Richmond’s clinical commissioning group (CCG) – the local body which pays for health services – needs to make savings of £13million in the next financial year, and has launched a public consultation on the IVF proposals.
The document states: ‘There is not enough money for us to do everything we would like to for the people of Richmond.
‘We have to prioritise and make difficult decisions to secure the future of local health services for everyone.’
It then asks whether there should be ‘no change’ to IVF services – meaning women aged 39 or under who meet certain other criteria would be eligible for a single ‘cycle’ of IVF – or if fertility treatment should only be funded in ‘limited circumstances’.

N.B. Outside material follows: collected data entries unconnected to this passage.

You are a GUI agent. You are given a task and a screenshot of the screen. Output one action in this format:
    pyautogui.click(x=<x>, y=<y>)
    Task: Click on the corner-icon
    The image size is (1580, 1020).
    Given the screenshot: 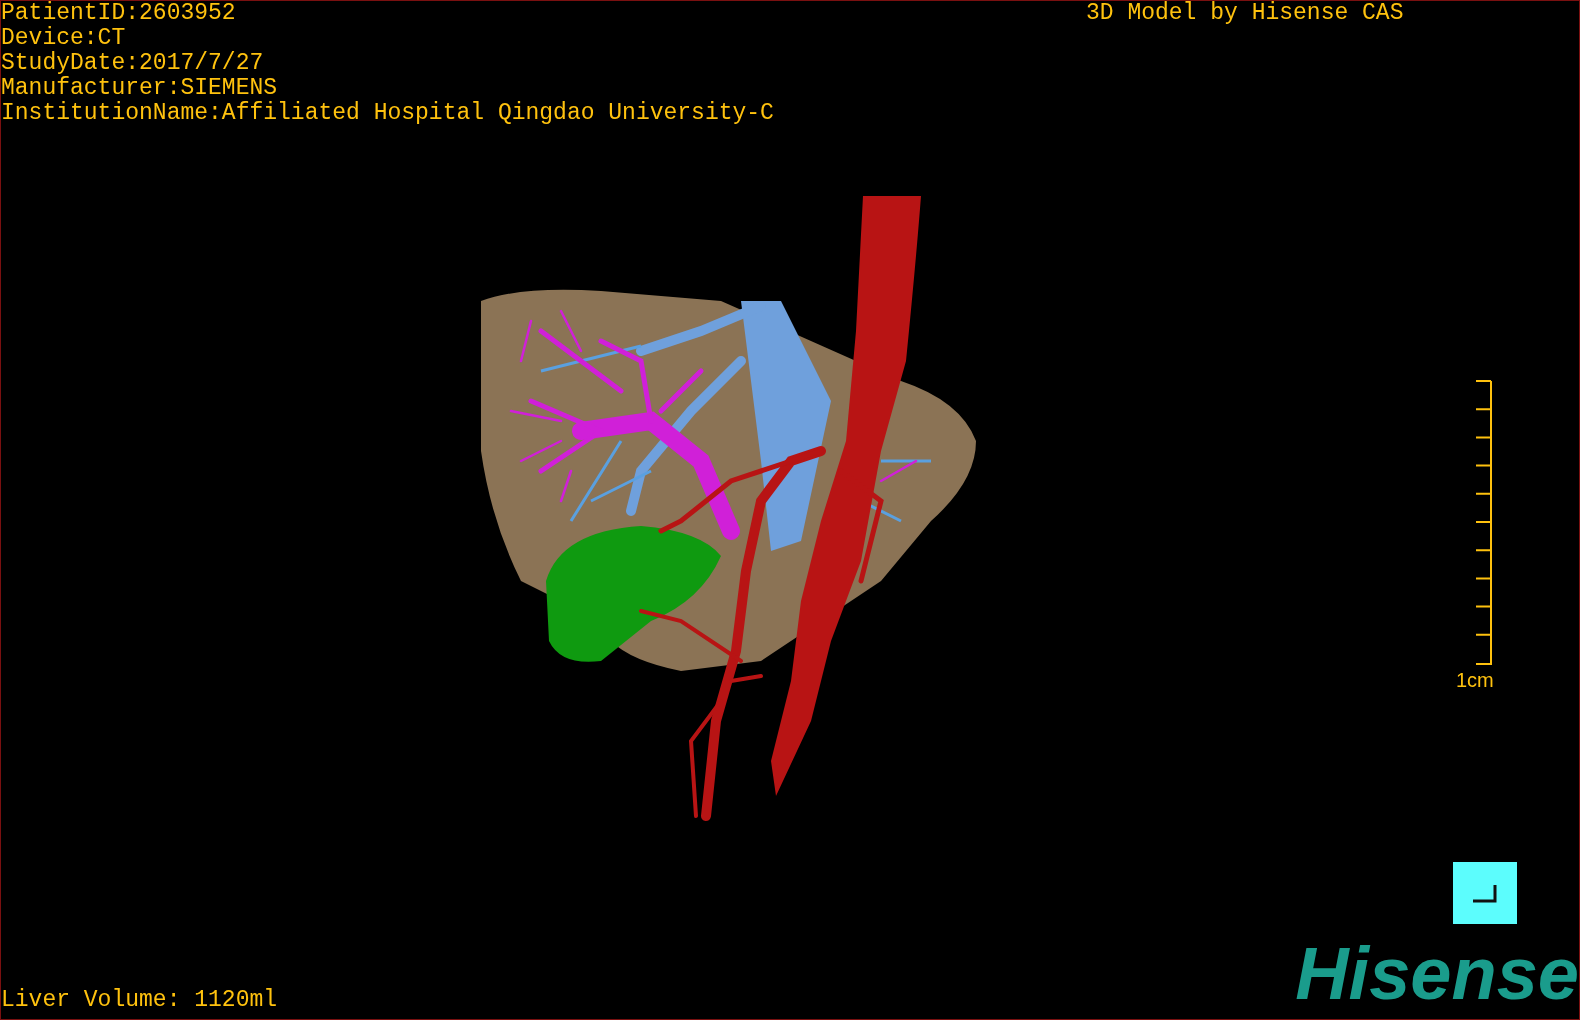 What is the action you would take?
    pyautogui.click(x=1485, y=893)
    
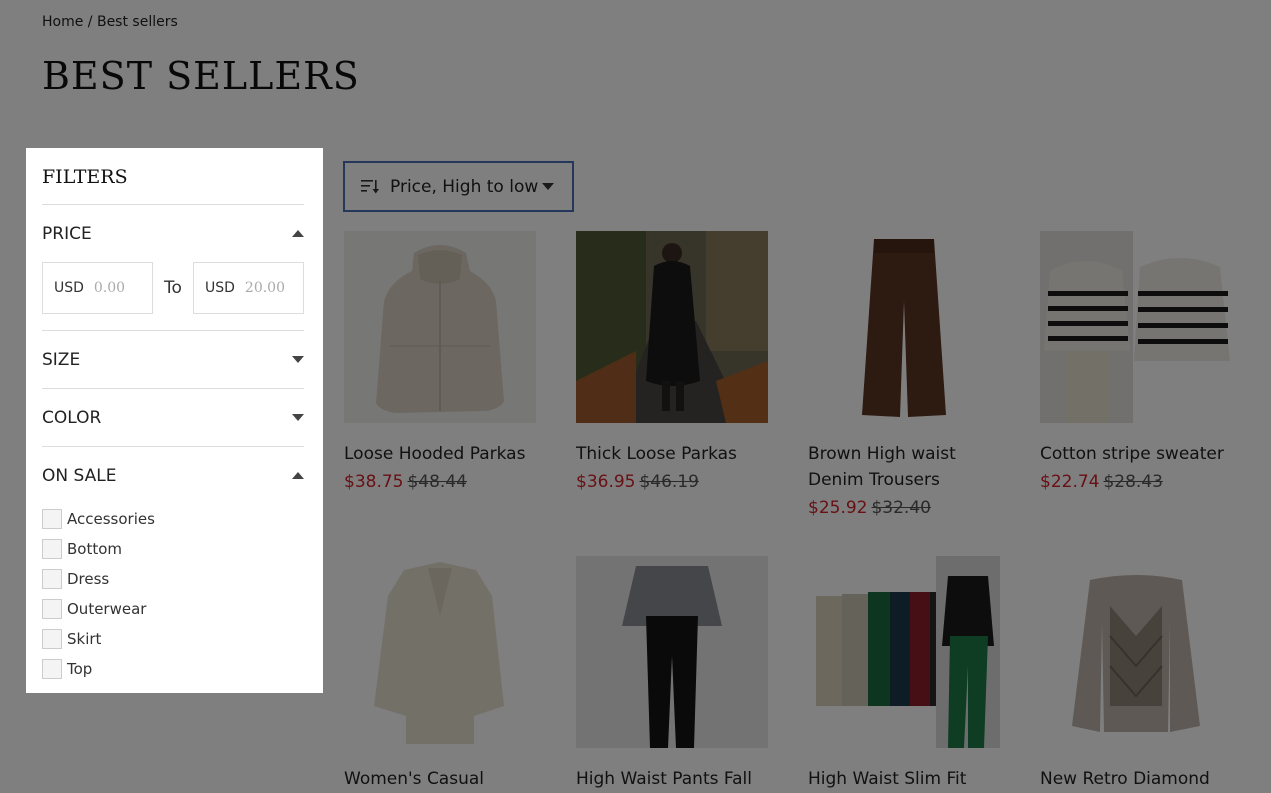 This screenshot has width=1271, height=793. What do you see at coordinates (110, 288) in the screenshot?
I see `price-from-placeholder: 0.00` at bounding box center [110, 288].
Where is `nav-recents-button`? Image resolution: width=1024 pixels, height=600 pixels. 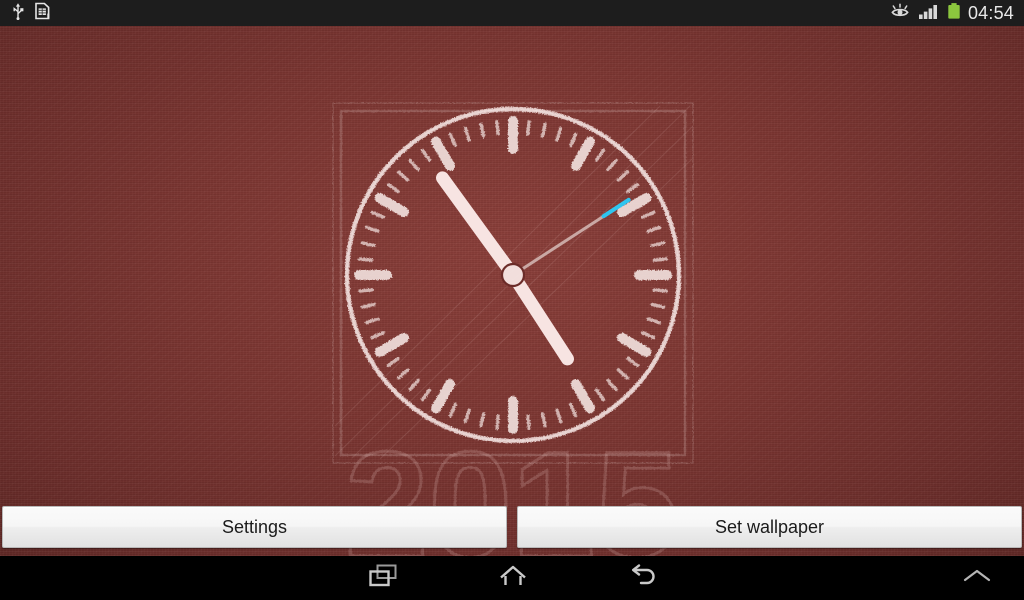
nav-recents-button is located at coordinates (383, 578).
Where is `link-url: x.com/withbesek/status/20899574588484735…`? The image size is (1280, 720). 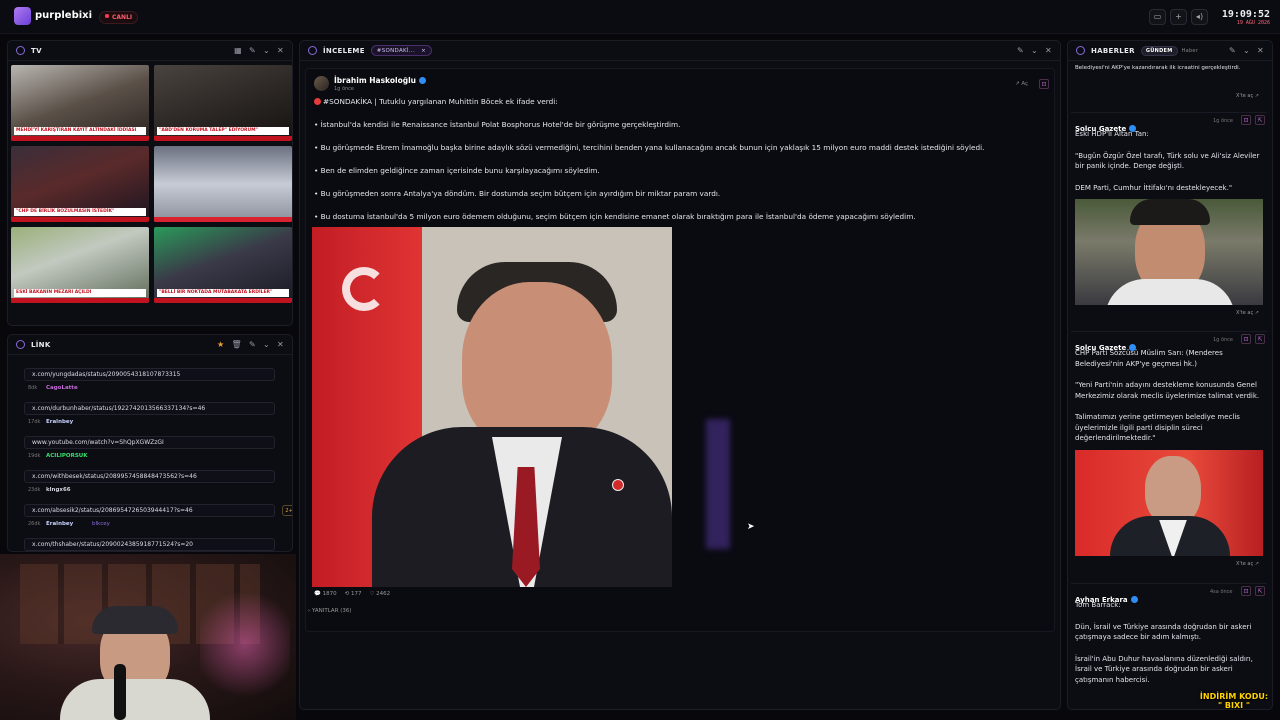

‘Access to IVF would be limited to patients who are infertile following cancer treatment, or to prevent transmission of chronic viral infections (such as HIV),’ it explains.
Professor Adam Balen, president of the British Fertility Society, warned: ‘This will cause huge dis- tress for couples. Everybody has the right to start a family.’
He added that fertility treatment was cost-effective and now achieved ‘extremely good success rates’, and that he feared the move would increase the risk of a postcode lottery for IVF.
The cut would only make a modest contribution to the Richmond CCG’s planned savings, as it currently spends around £400,000 a year on fertility treatment.